Finance Minister Pranab Mukherjee announced in budget 2009-’10 that India will have a centralized portal using which any job seeker can access the employment exchange of any city and can apply for the job. This project will be carried in public-private partnership which will collaborate to develop a national portal with common software to provide similar interface across various employment exchanges.

Will it really benefit its target audience?
Employment exchanges have been in existence for long and certain employment exchanges (eg. Delhi Employment exchange) are online for more than 5 years but none of them have considerable number of employers. Most of job seekers registered with employment exchanges are either searching for jobs in Government sectors or related to teaching, nursing, ITI or are unskilled labor. In Delhi employment exchange around 32 thousands job seekers posted resume for teaching jobs, around 30 thousand for ITI, drivers and more than 1.5 lakh are under-graduates.
This shows that government employment exchanges mainly cater to unskilled labour which wont be able to use online employment exchange functionality. Besides this the process of posting their resume for majority of the audience of employment exchanges which are under-graduates will be cumbersome as most of them are not even computer literate. So there is no impact of this online exchange.

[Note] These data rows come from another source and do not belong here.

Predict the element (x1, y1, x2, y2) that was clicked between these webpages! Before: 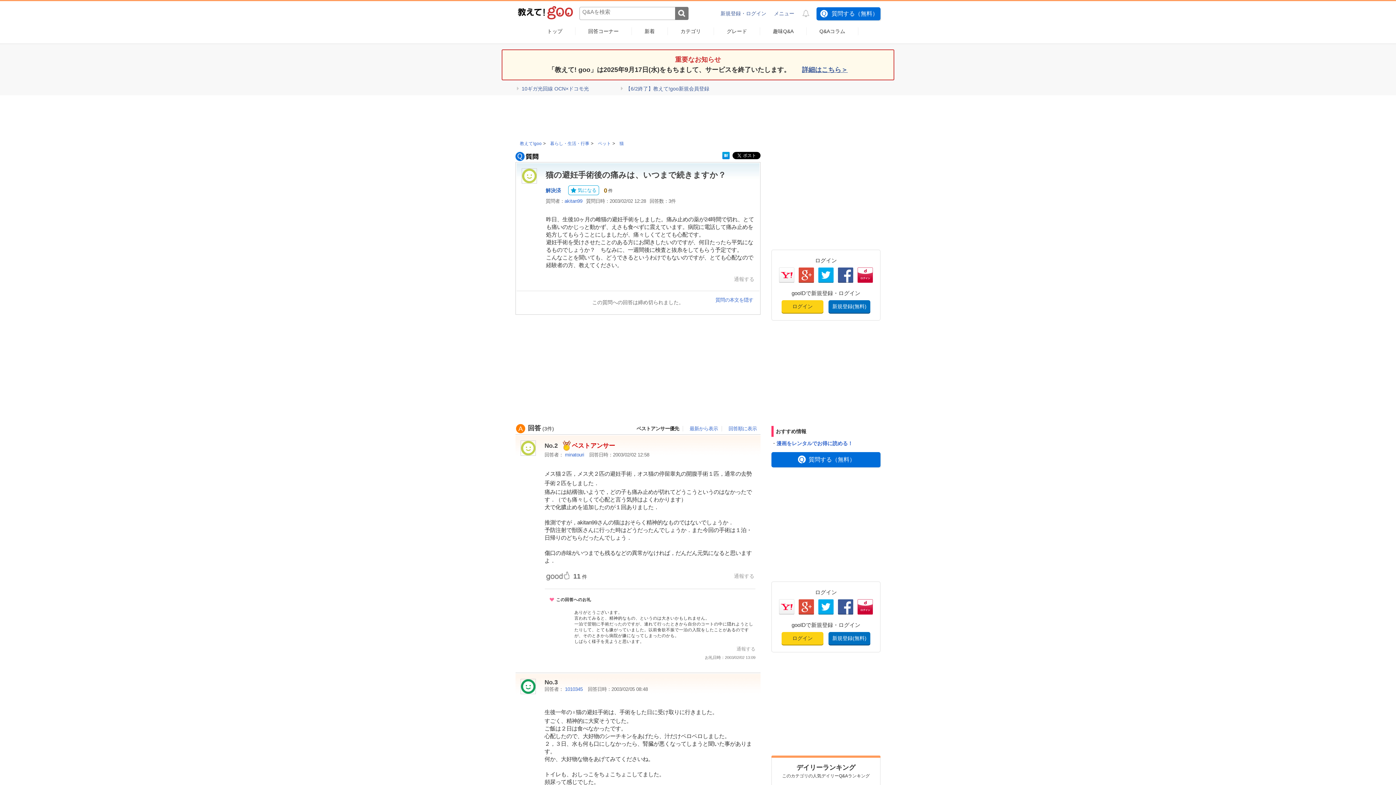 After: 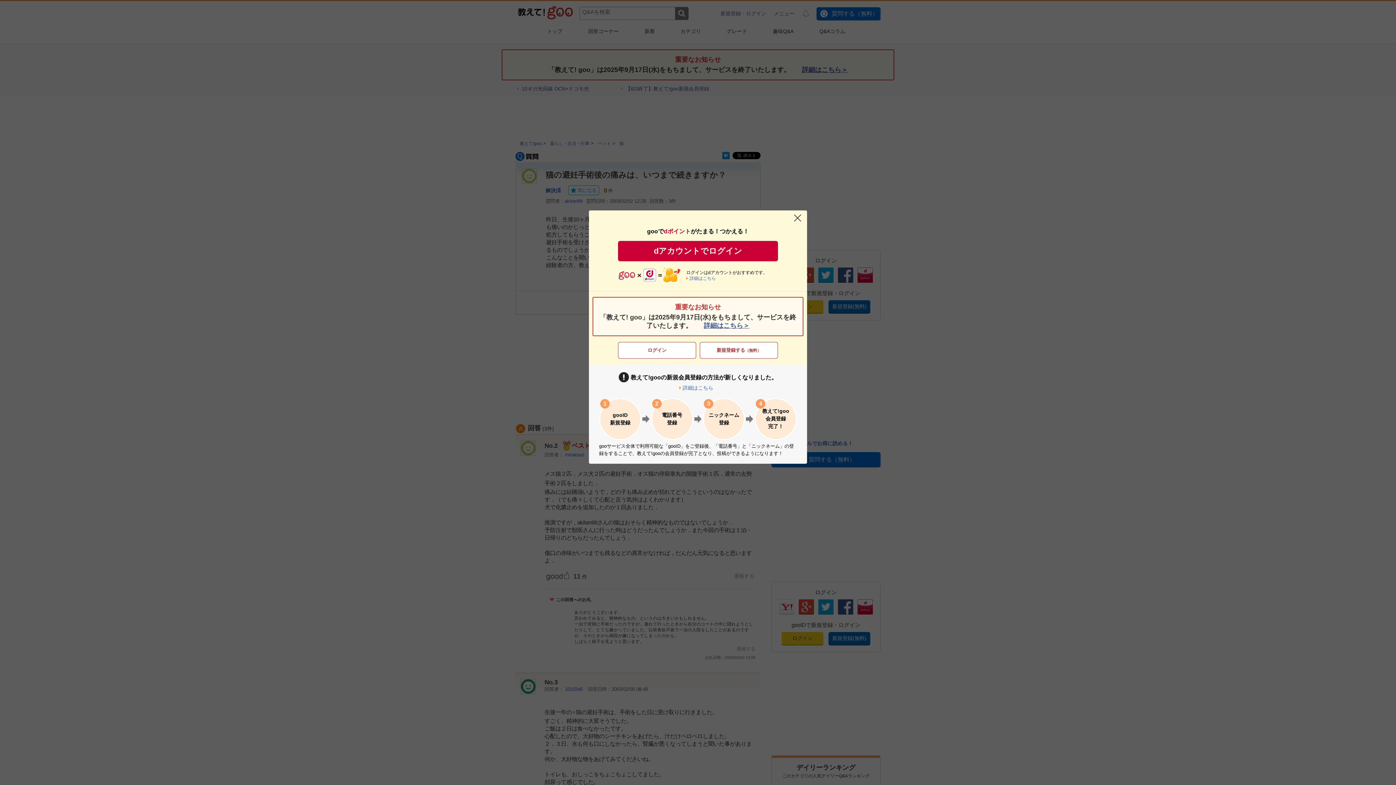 Action: label: 新規登録(無料) bbox: (828, 300, 870, 313)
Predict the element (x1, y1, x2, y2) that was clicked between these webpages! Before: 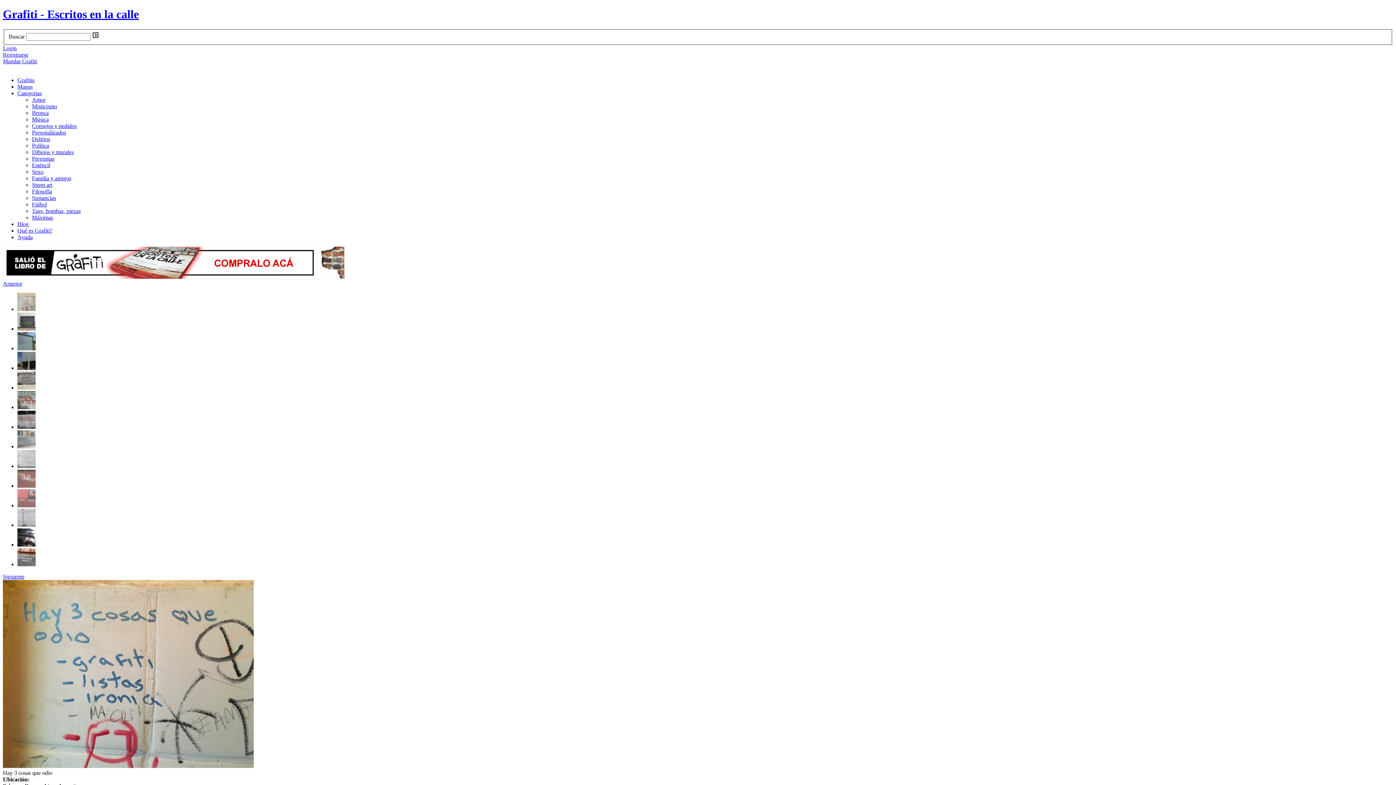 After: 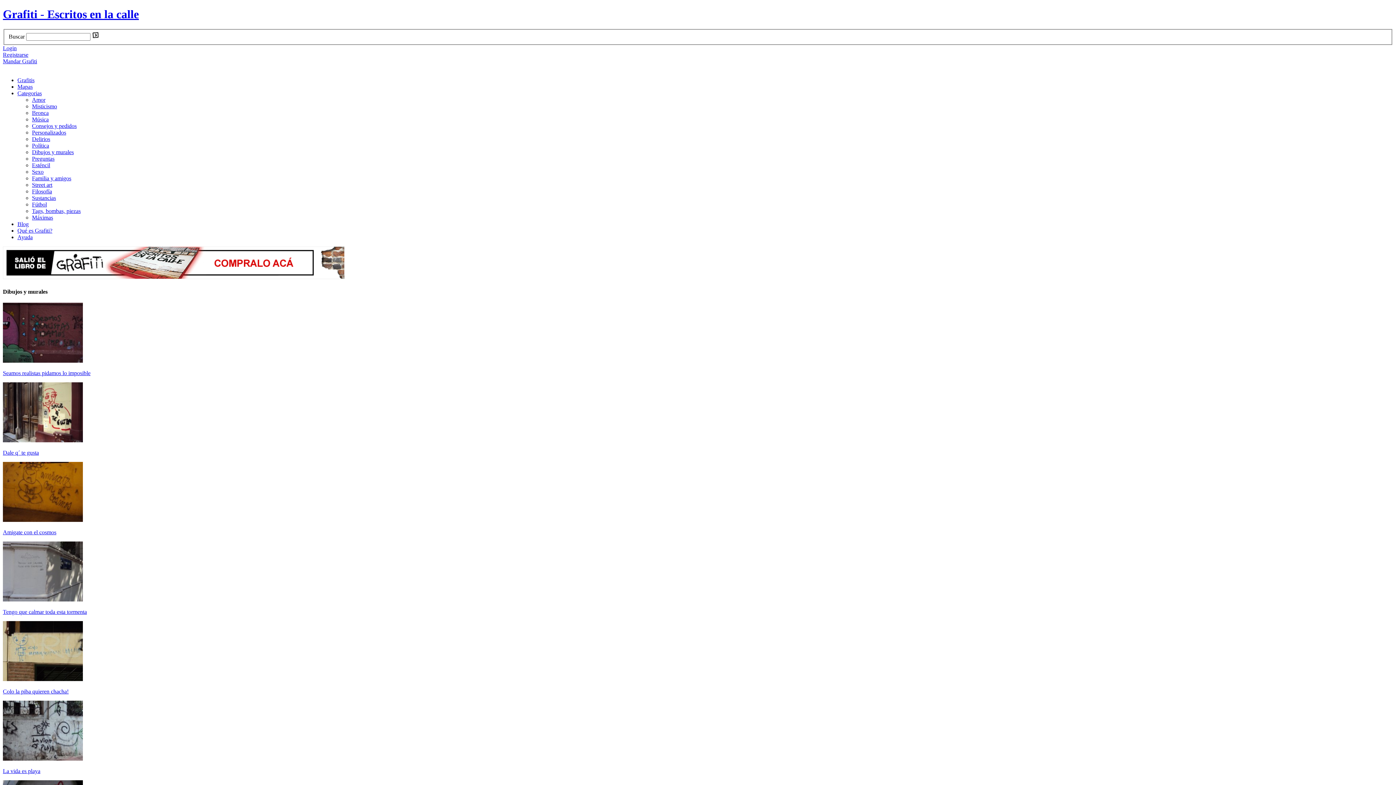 Action: label: Dibujos y murales bbox: (32, 149, 73, 155)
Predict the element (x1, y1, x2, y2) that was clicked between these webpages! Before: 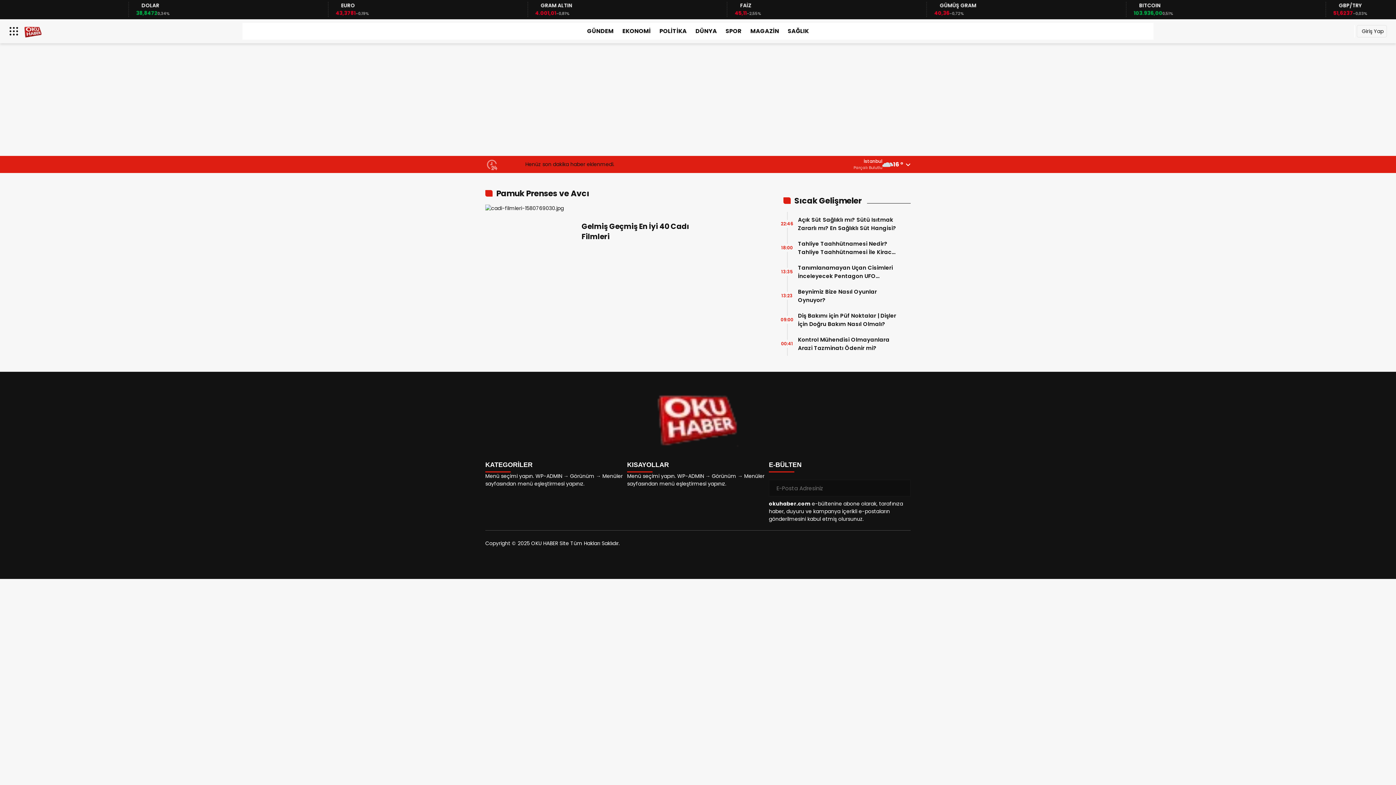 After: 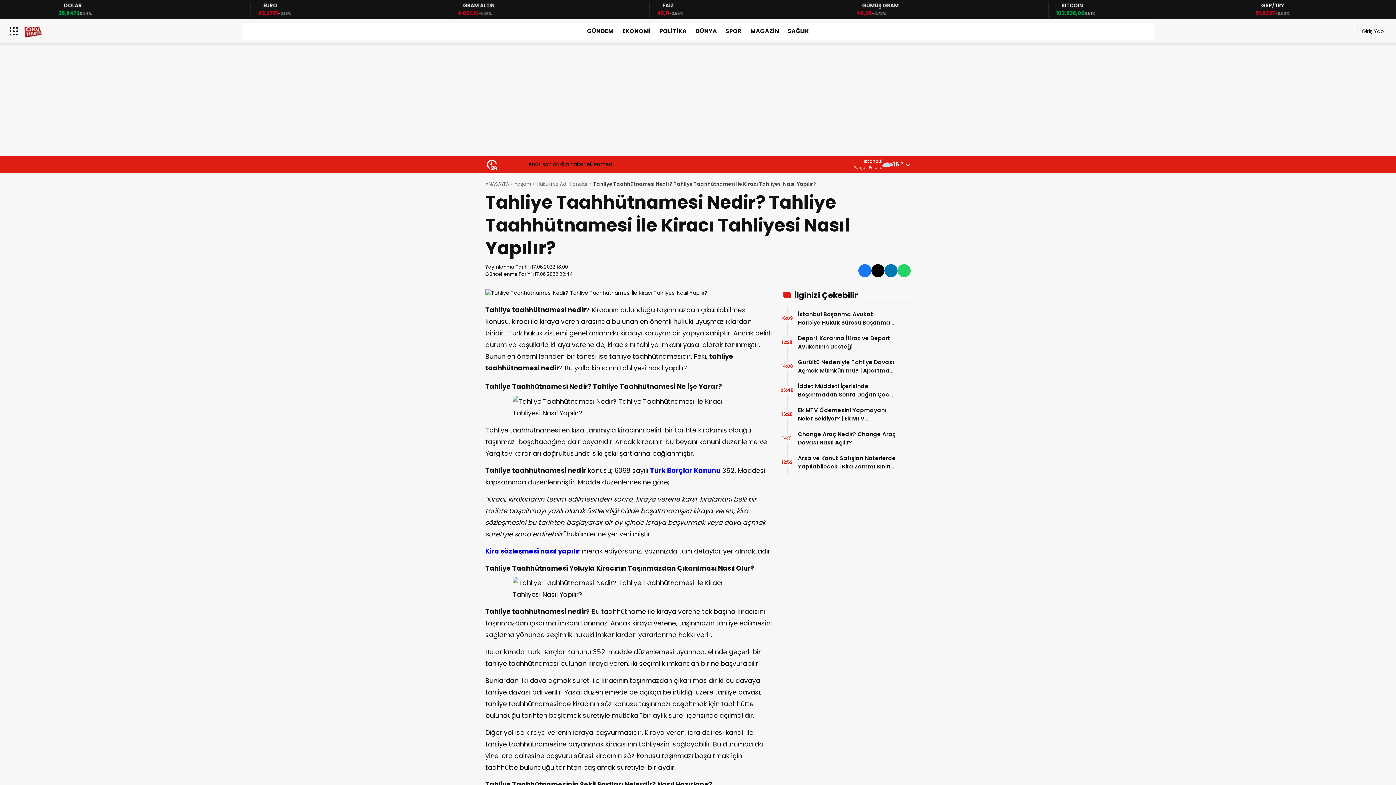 Action: label: Tahliye Taahhütnamesi Nedir? Tahliye Taahhütnamesi İle Kiracı Tahliyesi Nasıl Yapılır? bbox: (798, 239, 896, 256)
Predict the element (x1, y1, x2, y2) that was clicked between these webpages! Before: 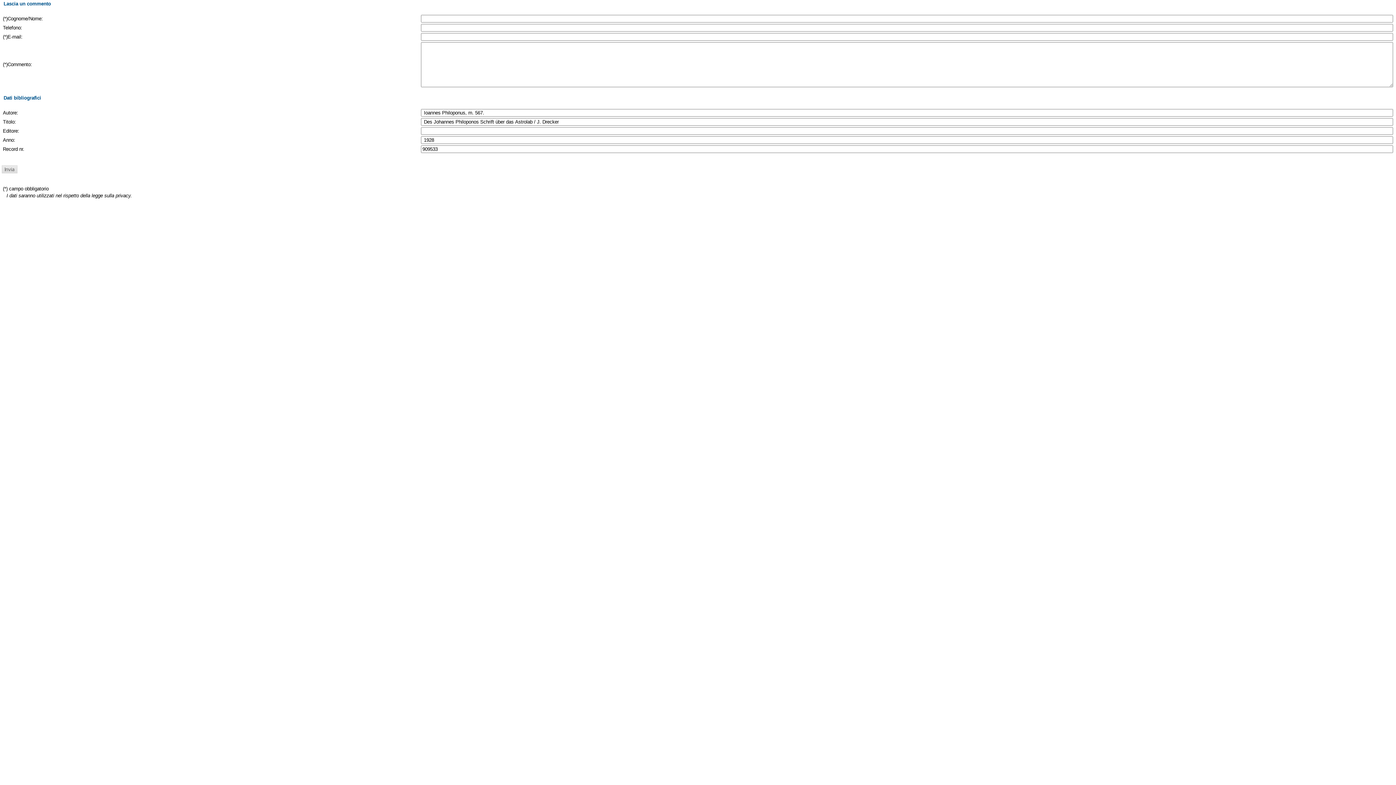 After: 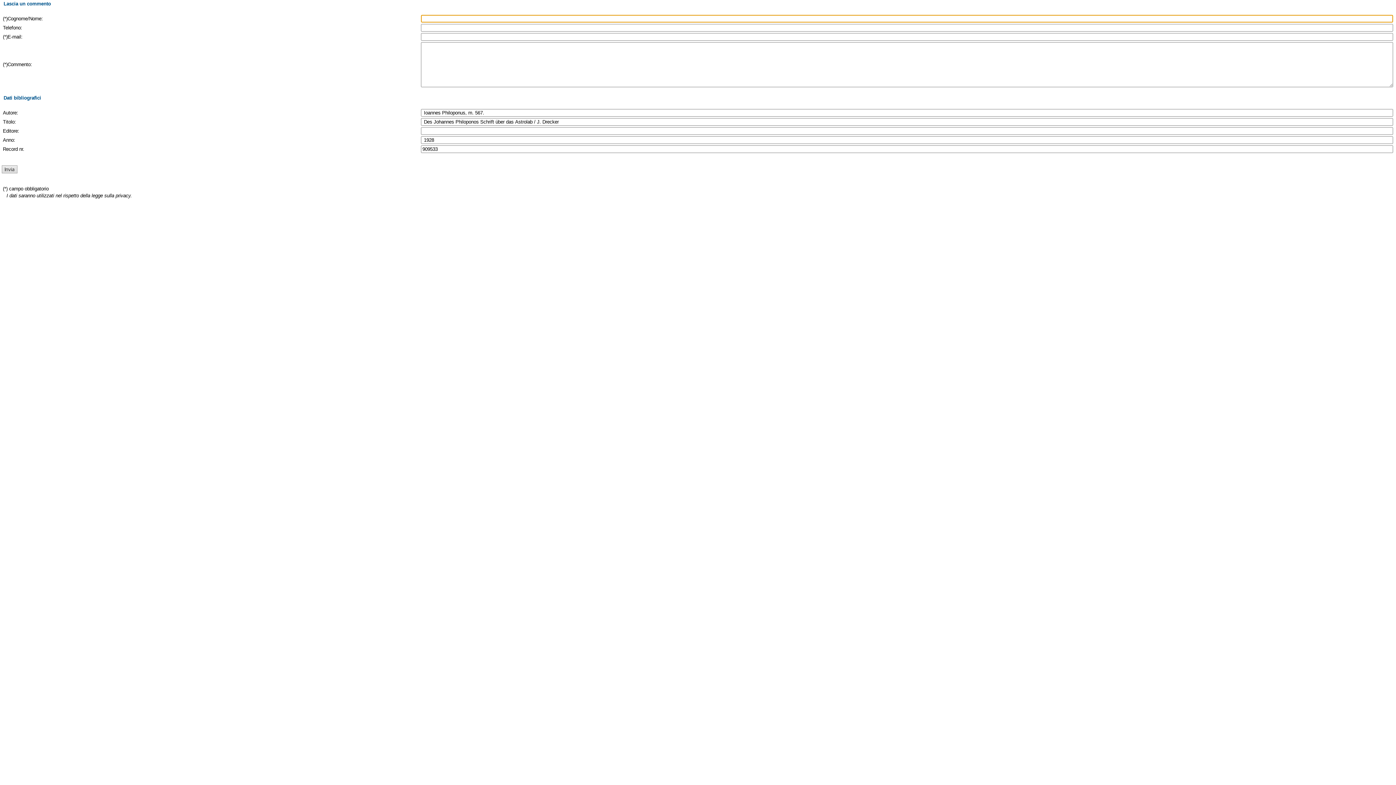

What can be done to make Online Employment exchanges more productive and practical?
As mentioned before more than 70% job seekers are unskilled labor so making online portal will mostly benefit employers so that they can search and contact the job seekers promptly.
I went through the employment portals of various states like Delhi, J & K, Himachal and most of them lack functionality where an employer can quickly search for a job seeker and contact him/her. Even here things work like most Government departments, slow and ineffective. Any employer can’t wait for months before hiring a person making most of the employment exchanges useless.
Hence, the Government needs to give it a second thought to make these employment exchanges more effective otherwise they will be a mere repository of job seekers’ data with no real use.